While all this might not convince you of the oppression or lack of it, under the Mughals, one hopes it helps the reader see the fallacies in pursuing history as a cascading waterfall and not as a river with multiple distributaries. A closer reading of history complicates, and rightly so, what it means and meant to be a Hindu. It also (if not categorically) at least tries to tell us that it’s naïve and simplistic to fall for the narrative being peddled by the Hindutva forces of two monolithic communities in constant state of animosity, where one needs to oppress the other in order to protect itself from extinction.

When the oppressor is our own

As the Right keeps talking about the atrocities of Islamic invaders, there is no public discussion around similar atrocities committed by Hindu kings on other Hindus, like Maratha invasion of Bengal.

As this piece in Scroll says, “Contemporary Dutch sources believed that the Bargis [Bengalis called these Marathas ‘Bargis’, which is a corruption of the Marathi word, ‘bargir’ meaning ‘light cavalry’) killed four lakh Bengalis and a great many merchants in western Bengal”.
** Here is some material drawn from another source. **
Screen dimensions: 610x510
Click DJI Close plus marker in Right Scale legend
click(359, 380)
The piece continues: “So great was the terror of the Bargi that, in a Gabbar-esque twist, lullabies were composed in which mothers would use the fear of a Maratha raid to get their children to go to sleep...One of them went something like this:

“Chhele ghumalo, paada judaalo bargi elo deshe

Bulbulite dhaan kheyechhe, khaajnaa debo kishe?
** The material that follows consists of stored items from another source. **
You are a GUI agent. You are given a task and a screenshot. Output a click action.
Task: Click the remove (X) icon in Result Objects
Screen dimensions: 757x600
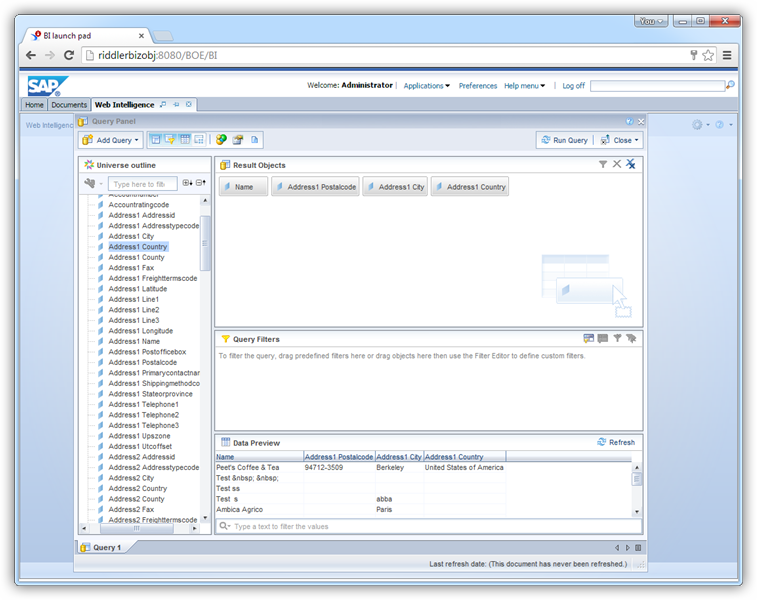[x=617, y=165]
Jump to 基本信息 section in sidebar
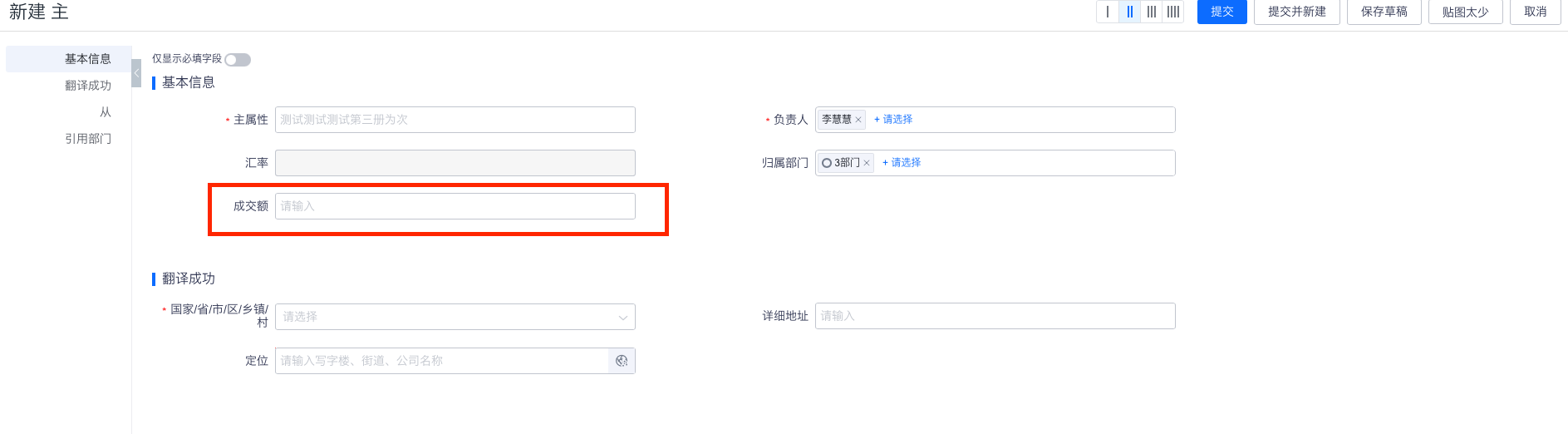Viewport: 1568px width, 434px height. (x=87, y=59)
Dhaan phurolo, paan phurolo, khaajnaar opay ki?

Aar kotaa din shobur koro, roshoon boonechhi.”

Which roughly translates to a mother pleading with the Bargi army, saying that she cannot pay her tax yet as the birds have eaten up all the grains, but she has sown garlic which might fruit in a few days.

But these historic injustices do not find place in the contemporary narrative simply because they do not fit the idea of a world where Hindu India, as it came to be, was always in spirit a united Hindu homeland.

Grievance politics

The modern Right in India, through the Jan Sangh to the BJP, has stood by three main agenda items: repealing Article 370 in Kashmir, the only majority Muslim province in their conception of Hindu India; the building of the Ram temple over the carcass of a masjid built by the first Mughal king of India; and implementing a uniform civil code essentially to dissolve Muslim personal law in India. All this ties back to this idea of historical grievances born out of minority Islamic rule over majority Hindu India.
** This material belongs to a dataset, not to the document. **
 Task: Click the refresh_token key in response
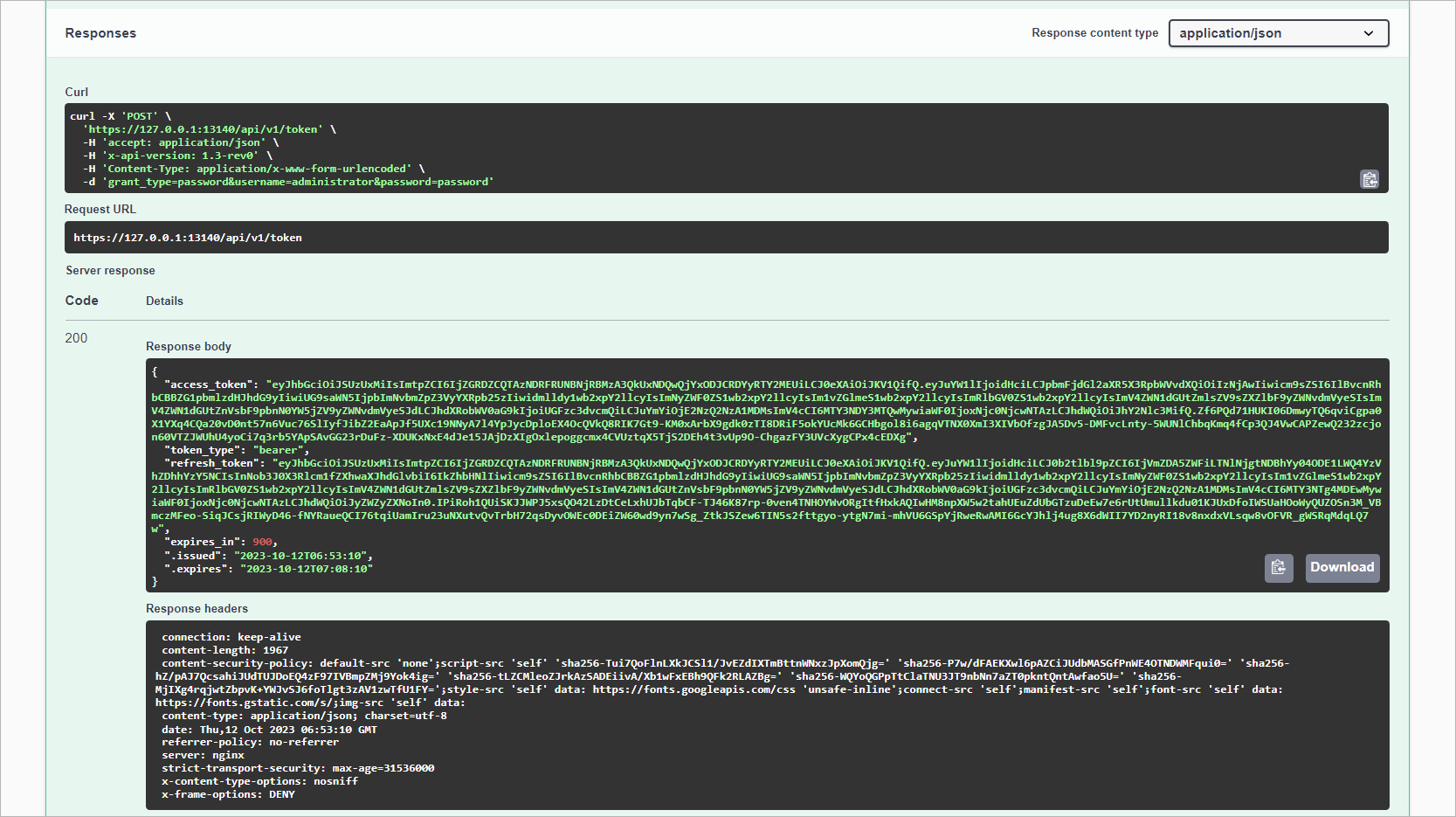coord(213,463)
The power of the politics of historical grievances is great, since it can go back infinitely in time and constantly find things to be aggrieved about, like the National Register of Citizens to push more Muslims toward the brink, or talks of building temples in Kashi and Mathura after Ayodhya, to even an idea as absurd as reclaiming Taj Mahal as Tejo Mahalaya. This path of politics invests so much time in history that it always finds itself challenged when looking to the future.

Most of the poll promises by the BJP, outside of its grievance correction measures, are still unfulfilled, like smart cities, or bringing back Indian money from Swiss banks. Other extravagant, albeit whimsical, policy measures like demonetisation have also failed so miserably that no one talks of them anymore. Even the management of the Covid pandemic via the arbitrary lockdown and its release, as India was notching up daily records of infection, has left a lot to be desired.

On August 5, 2020, the holy trifecta of the RSS-BJP-Modi succeeded in delivering the promise they made to the people in 1925 and 1991 and 2014. But if you remove the lens of grievance, you find the current regime has very little to offer for the future.

And just as we began the piece with talking about Tejasvi Surya, the young intellectual of the BJP, and his evocation of Mughals, the party keeps looking to the past to make policies for the future. The BJP needs a monolithic Muslim as an enemy to ensure that they can keep fueling the engine of grievance and retributive justice for the wrongs of the past. This road does not end in Ayodhya or Kashmir. The need to seek apology and issue punishment is infinite and only growing within the ranks.

The problem with this politics of correcting grievances of the past as a means to governing is that at the end, what remains is only the glory of the past and there is no future to look forward to, only acts of God.